Aim of the task: Find each line below containing the word "table" and copy it.

Data section:
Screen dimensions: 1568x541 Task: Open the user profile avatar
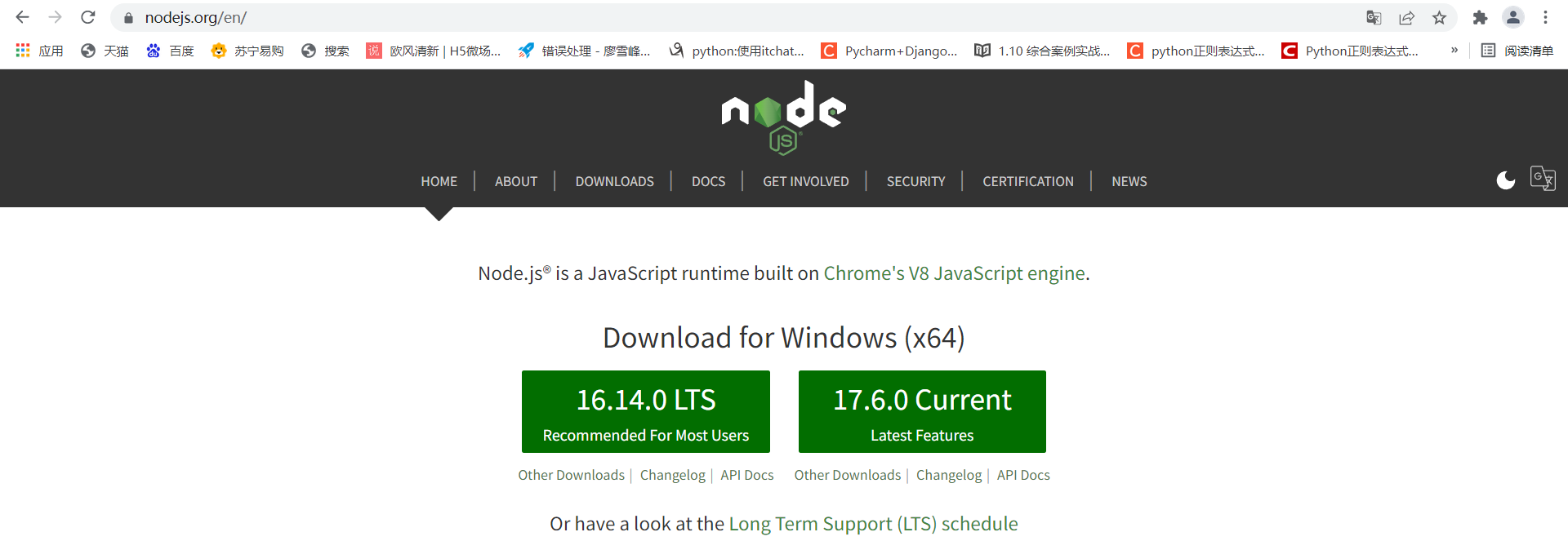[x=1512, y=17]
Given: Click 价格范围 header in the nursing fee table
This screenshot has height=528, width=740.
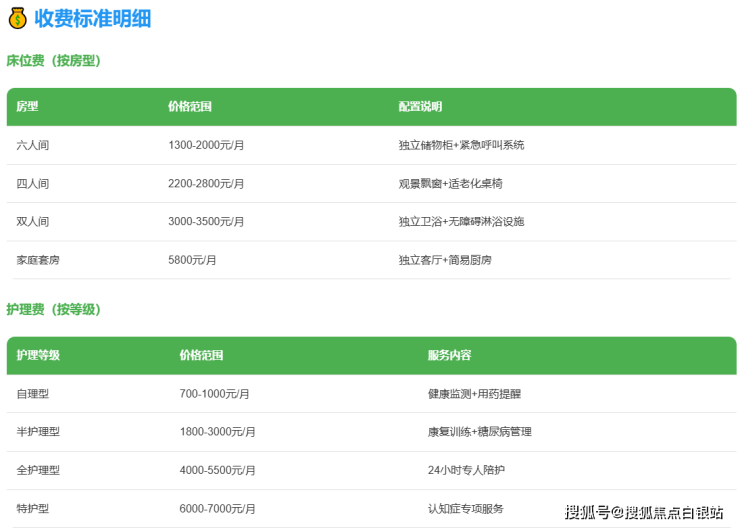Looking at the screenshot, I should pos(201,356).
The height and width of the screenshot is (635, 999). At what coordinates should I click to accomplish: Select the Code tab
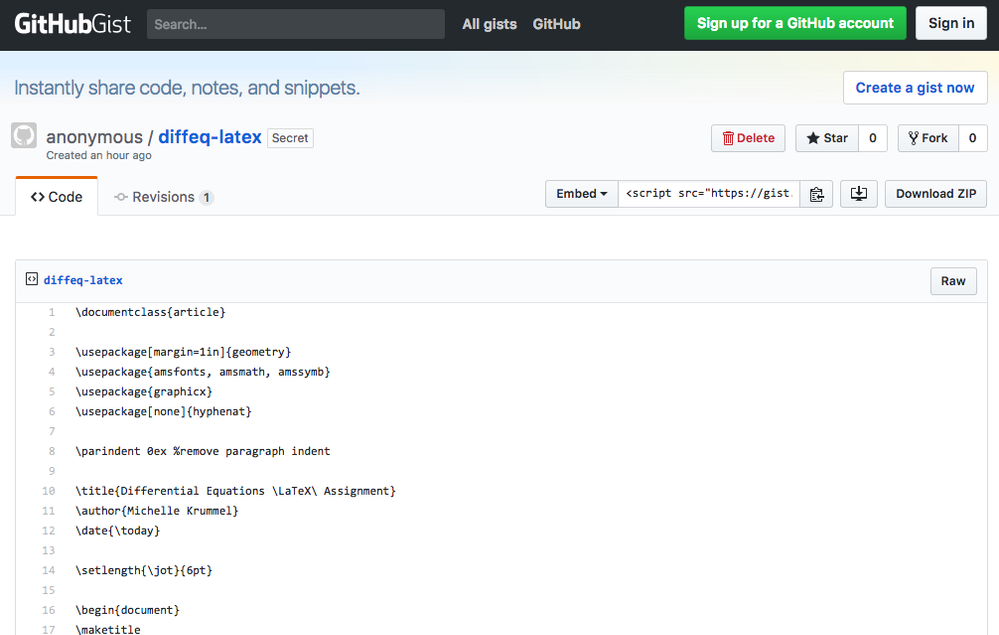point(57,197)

...

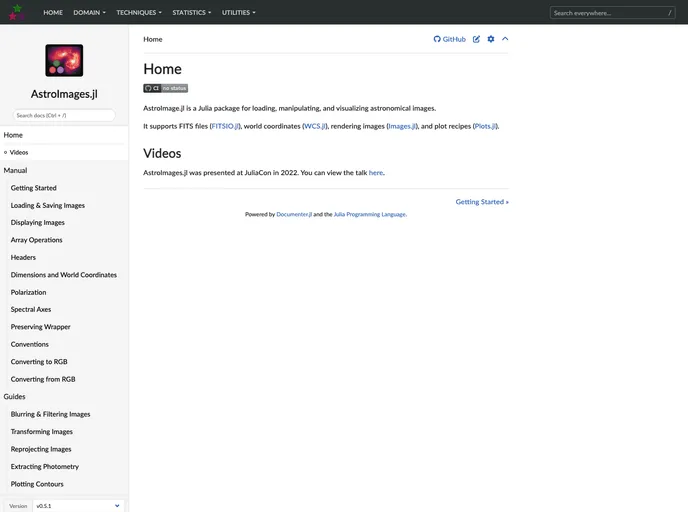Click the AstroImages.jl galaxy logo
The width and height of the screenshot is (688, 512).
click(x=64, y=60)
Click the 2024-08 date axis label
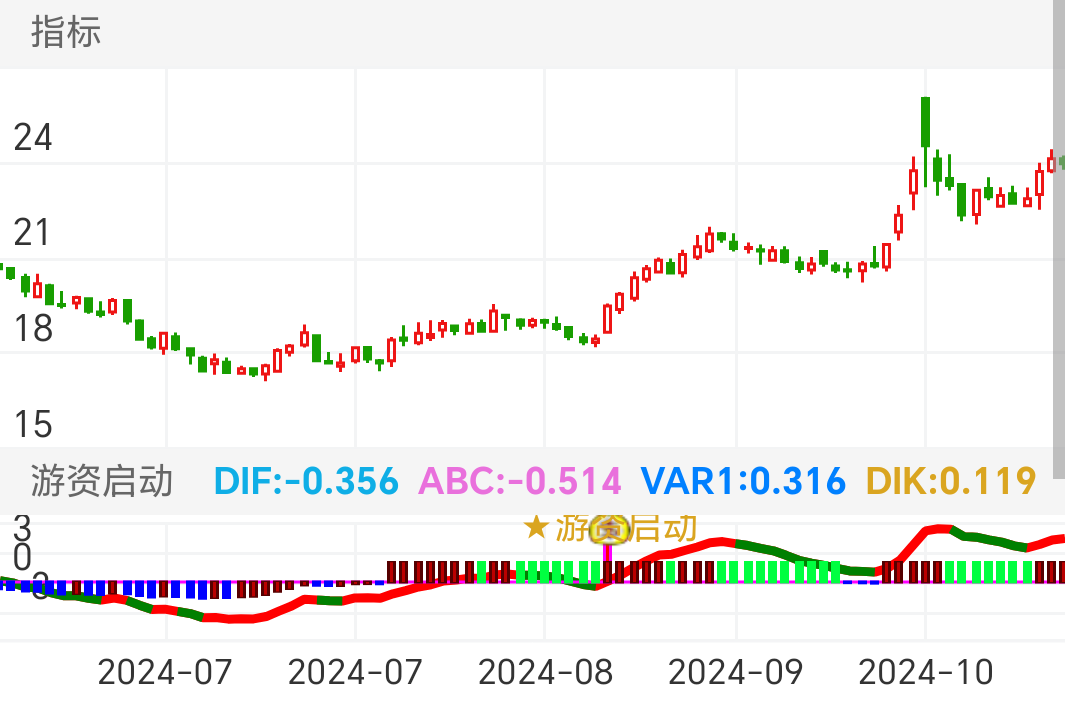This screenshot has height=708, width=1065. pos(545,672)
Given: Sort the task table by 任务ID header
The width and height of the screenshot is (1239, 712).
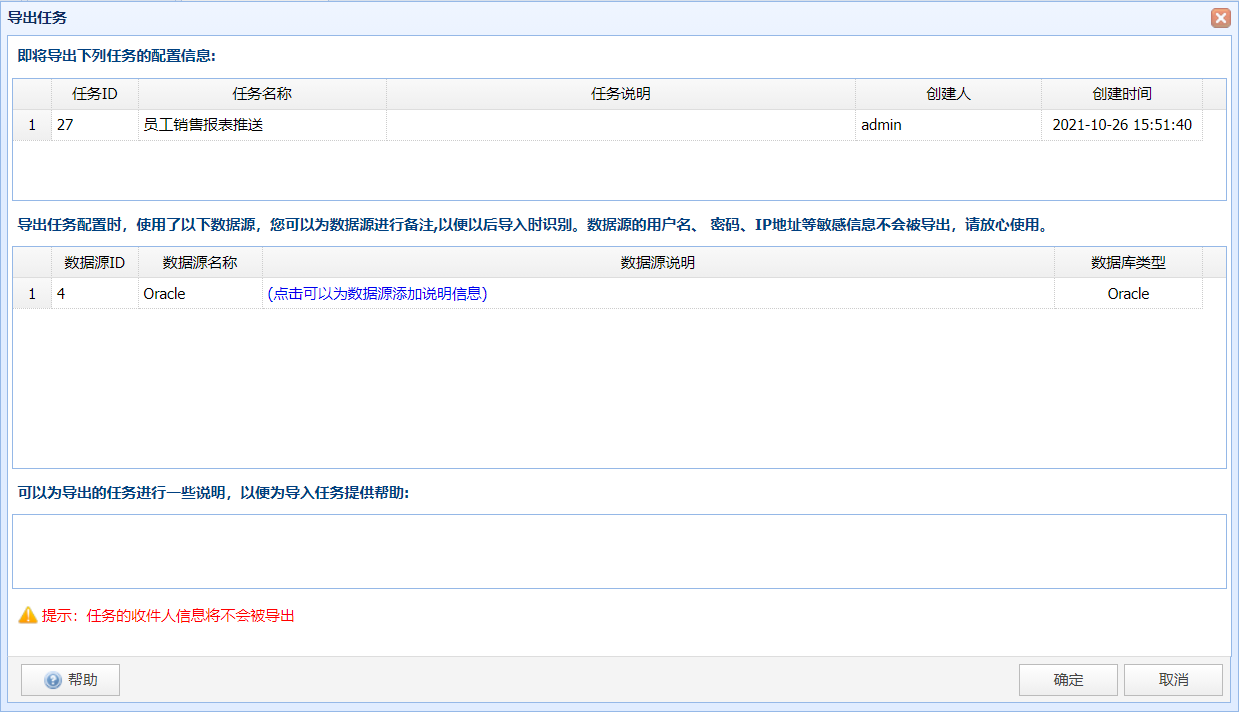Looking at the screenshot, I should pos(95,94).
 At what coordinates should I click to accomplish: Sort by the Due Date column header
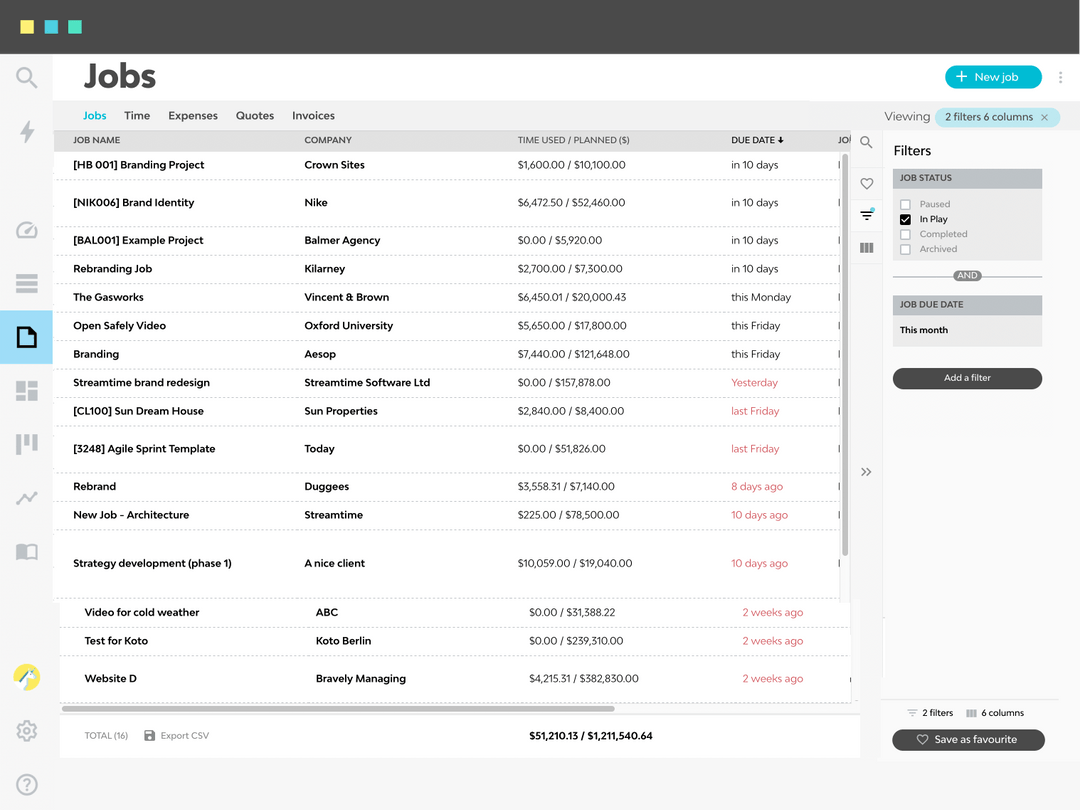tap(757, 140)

Response to this exercise:
Given: Click 价格范围 header in the nursing fee table
Given: Sort the task table by 任务ID header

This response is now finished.